ルイが差し出したのはレッドホーンの肉と魔石。つまり、肉が食べたいのですね。

「今日は食堂に寄ろうかと思ったけど、食事を作るね」

 野菜を切って鍋に入れてスープを作る。切ったホーン肉を串に刺して塩、薬草等で味付けをしたら焚き火の前に置いて焼いていき、肉が焼けたらナイフで切ってパンと共にルイとオスカーに渡していく。

2人とも美味しいって食べているわ。私はその間にルイから貰った魔石に治療魔法を込める。魔石は魔力を貯めたり、単純な魔法を蓄える事が出来る。

 攻撃魔法を込めると扱いは気を付けないといけないのよね。魔石を投げると、ぶつかった衝撃で魔法が発動するのだけれど、誤って落とした時に発動する可能性があるからだ。そして衝撃の強さで魔石から漏れ出す魔法の量は増減するの。

「ルイ。はい、どうぞ」

「ん?いいのか?ゾエにあげたのに」

「また、くれれば良いわ。この魔石には回復魔法が入っているから怪我したらこれを使って頂戴」

「ありがとう。ゾエは料理も出来るし、魔法も使えていい嫁さんになりそうだ。ゾエは結婚とか考えているのか?」

「んー結婚ねぇ。この村の神父様なんて格好良くて素敵よね。騎士様だったそうよ。ここの神父様」

見る分にはいいわ。結婚かぁ。今は無いな。考えれないかな。

「ここの神父みたいなのが好みなのか?それとも騎士が良いのか……?オスカー、明日から指導よろしくな」

 神父様と張り合ってるような発言だったわ。ルイは騎士を目指しているのかしら?食事を終えて馬車の中へ入る時にルイから言われる。

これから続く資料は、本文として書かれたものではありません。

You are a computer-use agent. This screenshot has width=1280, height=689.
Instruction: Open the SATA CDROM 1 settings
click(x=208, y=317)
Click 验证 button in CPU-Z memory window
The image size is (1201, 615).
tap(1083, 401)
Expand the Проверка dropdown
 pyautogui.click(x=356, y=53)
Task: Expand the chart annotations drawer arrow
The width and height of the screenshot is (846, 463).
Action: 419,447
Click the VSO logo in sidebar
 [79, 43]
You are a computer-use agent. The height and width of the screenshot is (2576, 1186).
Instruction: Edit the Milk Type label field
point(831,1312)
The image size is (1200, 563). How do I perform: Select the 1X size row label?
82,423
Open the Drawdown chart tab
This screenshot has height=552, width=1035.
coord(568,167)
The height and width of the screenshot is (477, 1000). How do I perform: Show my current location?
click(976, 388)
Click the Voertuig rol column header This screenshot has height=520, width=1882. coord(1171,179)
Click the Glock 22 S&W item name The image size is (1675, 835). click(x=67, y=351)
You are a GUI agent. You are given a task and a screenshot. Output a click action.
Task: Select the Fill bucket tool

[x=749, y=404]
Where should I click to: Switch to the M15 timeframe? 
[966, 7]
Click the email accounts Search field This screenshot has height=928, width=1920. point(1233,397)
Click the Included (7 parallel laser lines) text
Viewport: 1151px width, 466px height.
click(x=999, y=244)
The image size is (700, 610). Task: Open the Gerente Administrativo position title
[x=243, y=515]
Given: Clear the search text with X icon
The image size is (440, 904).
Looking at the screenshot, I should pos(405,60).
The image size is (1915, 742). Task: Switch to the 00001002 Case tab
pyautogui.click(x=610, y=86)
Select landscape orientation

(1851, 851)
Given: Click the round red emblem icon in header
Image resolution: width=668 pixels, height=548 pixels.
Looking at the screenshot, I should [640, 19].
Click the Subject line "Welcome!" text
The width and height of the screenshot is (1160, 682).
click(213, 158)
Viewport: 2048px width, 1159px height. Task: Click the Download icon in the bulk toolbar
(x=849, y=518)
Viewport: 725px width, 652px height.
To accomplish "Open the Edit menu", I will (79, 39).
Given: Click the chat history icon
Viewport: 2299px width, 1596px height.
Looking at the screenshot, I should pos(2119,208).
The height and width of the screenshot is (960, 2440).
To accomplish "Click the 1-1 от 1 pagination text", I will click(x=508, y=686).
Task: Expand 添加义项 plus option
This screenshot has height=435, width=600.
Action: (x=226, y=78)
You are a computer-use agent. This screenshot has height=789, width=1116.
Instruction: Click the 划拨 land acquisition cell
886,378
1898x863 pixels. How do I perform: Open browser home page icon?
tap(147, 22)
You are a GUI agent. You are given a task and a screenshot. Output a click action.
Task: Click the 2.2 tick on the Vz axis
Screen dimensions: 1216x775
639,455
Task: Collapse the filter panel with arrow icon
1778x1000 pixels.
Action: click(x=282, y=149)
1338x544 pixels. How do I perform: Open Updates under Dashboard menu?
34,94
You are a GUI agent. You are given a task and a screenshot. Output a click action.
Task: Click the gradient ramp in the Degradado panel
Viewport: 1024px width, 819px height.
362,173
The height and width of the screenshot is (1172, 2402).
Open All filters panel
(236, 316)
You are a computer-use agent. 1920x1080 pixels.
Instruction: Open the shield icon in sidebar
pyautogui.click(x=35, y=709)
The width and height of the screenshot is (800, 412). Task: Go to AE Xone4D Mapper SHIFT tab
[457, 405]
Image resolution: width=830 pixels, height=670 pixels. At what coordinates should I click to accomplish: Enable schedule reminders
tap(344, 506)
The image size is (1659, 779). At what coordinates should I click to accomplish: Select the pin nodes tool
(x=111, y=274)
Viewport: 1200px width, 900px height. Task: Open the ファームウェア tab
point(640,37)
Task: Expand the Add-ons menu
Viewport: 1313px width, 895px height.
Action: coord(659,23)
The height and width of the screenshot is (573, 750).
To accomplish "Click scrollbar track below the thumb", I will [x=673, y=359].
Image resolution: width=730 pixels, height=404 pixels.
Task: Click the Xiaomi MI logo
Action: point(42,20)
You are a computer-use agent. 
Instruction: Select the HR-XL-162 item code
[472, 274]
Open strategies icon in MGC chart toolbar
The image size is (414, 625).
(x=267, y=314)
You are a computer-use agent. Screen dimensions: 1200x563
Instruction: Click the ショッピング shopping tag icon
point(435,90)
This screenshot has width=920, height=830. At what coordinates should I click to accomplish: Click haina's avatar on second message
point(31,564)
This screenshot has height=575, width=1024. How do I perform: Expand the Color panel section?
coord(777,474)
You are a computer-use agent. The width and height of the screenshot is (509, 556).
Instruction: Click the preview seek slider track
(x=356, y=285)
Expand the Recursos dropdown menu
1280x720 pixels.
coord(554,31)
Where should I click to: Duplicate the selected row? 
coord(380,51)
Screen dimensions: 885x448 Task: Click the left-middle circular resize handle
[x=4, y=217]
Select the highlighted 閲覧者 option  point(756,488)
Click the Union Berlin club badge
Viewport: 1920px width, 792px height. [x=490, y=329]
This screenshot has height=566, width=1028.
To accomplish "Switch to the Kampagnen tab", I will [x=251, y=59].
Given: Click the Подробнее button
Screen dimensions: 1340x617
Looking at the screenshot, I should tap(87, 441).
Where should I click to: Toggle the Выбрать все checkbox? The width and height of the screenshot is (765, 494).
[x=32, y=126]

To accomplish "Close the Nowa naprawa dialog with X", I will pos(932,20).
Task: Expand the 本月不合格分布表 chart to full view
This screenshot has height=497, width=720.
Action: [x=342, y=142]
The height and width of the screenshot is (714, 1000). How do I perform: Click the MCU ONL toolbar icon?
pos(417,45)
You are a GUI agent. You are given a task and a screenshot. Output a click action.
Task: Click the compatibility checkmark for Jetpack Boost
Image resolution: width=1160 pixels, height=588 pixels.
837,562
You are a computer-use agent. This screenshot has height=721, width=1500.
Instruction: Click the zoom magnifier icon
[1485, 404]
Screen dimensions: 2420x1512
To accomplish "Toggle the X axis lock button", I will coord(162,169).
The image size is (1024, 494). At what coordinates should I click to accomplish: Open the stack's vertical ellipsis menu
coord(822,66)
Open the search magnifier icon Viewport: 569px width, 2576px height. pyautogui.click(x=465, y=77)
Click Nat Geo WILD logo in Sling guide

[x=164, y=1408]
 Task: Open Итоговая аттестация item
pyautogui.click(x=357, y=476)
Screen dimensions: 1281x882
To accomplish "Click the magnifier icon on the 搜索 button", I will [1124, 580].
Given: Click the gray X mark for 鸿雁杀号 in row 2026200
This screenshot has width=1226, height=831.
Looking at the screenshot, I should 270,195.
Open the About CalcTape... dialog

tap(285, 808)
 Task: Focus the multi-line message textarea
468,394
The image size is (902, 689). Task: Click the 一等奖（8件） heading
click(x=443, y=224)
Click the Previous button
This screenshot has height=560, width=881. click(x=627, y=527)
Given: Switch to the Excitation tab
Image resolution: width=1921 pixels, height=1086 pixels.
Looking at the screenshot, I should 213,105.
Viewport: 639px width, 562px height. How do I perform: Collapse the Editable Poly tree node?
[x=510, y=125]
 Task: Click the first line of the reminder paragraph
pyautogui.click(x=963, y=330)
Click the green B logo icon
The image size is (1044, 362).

「ゾエ、俺のスペースを広げてくれ。オスカーも寝るからさ」

「ルイ達は宿に泊まらないの?」

「ゾエを一人に出来ないからな」

「ふふっ。ありがとう。気にしなくていいのに」

私は魔法で自分のスペースとルイのスペース分の空間を確保した。

「広げた空間は揺れないし、温度も一定だから過ごしやすいわよ。凄いでしょう?じゃあ、おやすみなさい」



 翌日は患者が来る前に早めに食事の用意をする。遅いとまた食べ損なっちゃうしね。ルイもゴソゴソと起き始めているし、オスカーさんは朝食の準備を手伝ってくれている。

「ゾエ、おはよう」

私は昨日のお肉をパンに挟んでサンドイッチにするとルイとオスカーさんに渡す。

「2人とも今日もギルドの依頼?はい。お昼ご飯」

そう言って小さな籠に詰め込んだサンドイッチを渡す。

「ゾエ、ありがとう」

「さて、そろそろ患者さん達が来たわ。ルイもオスカーさんも気をつけてね」

私は一足先に元気よく治療を開始する。